STATED PROBLEM: Please count the lines below that contain the string "will" and reply with the number alone.

SUPPLIED DATA:

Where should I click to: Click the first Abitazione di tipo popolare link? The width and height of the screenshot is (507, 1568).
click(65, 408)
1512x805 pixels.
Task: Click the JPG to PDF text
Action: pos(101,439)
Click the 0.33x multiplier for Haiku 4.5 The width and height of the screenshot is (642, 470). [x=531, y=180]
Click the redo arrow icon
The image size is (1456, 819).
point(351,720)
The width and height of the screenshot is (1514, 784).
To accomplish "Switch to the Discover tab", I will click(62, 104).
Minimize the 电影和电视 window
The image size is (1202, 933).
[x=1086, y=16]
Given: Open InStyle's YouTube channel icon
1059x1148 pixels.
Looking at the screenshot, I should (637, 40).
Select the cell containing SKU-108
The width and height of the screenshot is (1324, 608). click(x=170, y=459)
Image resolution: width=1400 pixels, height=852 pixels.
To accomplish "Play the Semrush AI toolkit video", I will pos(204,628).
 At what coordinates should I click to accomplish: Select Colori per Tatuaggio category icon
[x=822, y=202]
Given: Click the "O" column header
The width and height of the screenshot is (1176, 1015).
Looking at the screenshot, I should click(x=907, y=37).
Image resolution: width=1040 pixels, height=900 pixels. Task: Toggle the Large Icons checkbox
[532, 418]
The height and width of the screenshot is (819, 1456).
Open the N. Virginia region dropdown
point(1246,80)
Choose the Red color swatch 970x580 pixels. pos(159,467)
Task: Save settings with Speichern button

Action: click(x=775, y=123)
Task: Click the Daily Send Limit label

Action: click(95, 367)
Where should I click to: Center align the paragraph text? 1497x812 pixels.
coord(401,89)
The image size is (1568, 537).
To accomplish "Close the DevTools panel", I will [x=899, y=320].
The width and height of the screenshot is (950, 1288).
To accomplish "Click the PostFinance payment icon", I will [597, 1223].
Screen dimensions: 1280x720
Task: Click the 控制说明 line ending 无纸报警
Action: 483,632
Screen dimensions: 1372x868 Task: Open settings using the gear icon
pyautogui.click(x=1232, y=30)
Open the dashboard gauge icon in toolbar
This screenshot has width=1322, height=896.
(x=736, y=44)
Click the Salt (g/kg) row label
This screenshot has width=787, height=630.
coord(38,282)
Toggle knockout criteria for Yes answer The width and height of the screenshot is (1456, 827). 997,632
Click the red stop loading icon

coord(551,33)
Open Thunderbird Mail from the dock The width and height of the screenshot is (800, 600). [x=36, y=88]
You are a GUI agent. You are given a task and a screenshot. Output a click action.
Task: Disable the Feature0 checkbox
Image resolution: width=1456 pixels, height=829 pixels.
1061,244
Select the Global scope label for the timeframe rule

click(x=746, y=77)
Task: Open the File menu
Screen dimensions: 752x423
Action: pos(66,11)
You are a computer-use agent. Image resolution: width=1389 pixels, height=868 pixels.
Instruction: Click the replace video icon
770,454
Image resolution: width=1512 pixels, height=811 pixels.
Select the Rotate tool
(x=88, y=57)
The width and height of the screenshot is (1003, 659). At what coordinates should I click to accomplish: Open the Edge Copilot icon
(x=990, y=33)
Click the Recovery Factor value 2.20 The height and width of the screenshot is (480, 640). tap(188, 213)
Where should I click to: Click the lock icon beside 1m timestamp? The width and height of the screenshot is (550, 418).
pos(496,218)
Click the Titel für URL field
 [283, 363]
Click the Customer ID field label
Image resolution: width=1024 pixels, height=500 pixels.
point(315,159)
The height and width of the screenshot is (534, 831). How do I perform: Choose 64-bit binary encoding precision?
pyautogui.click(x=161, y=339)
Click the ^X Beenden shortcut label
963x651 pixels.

FULL ANSWER: 4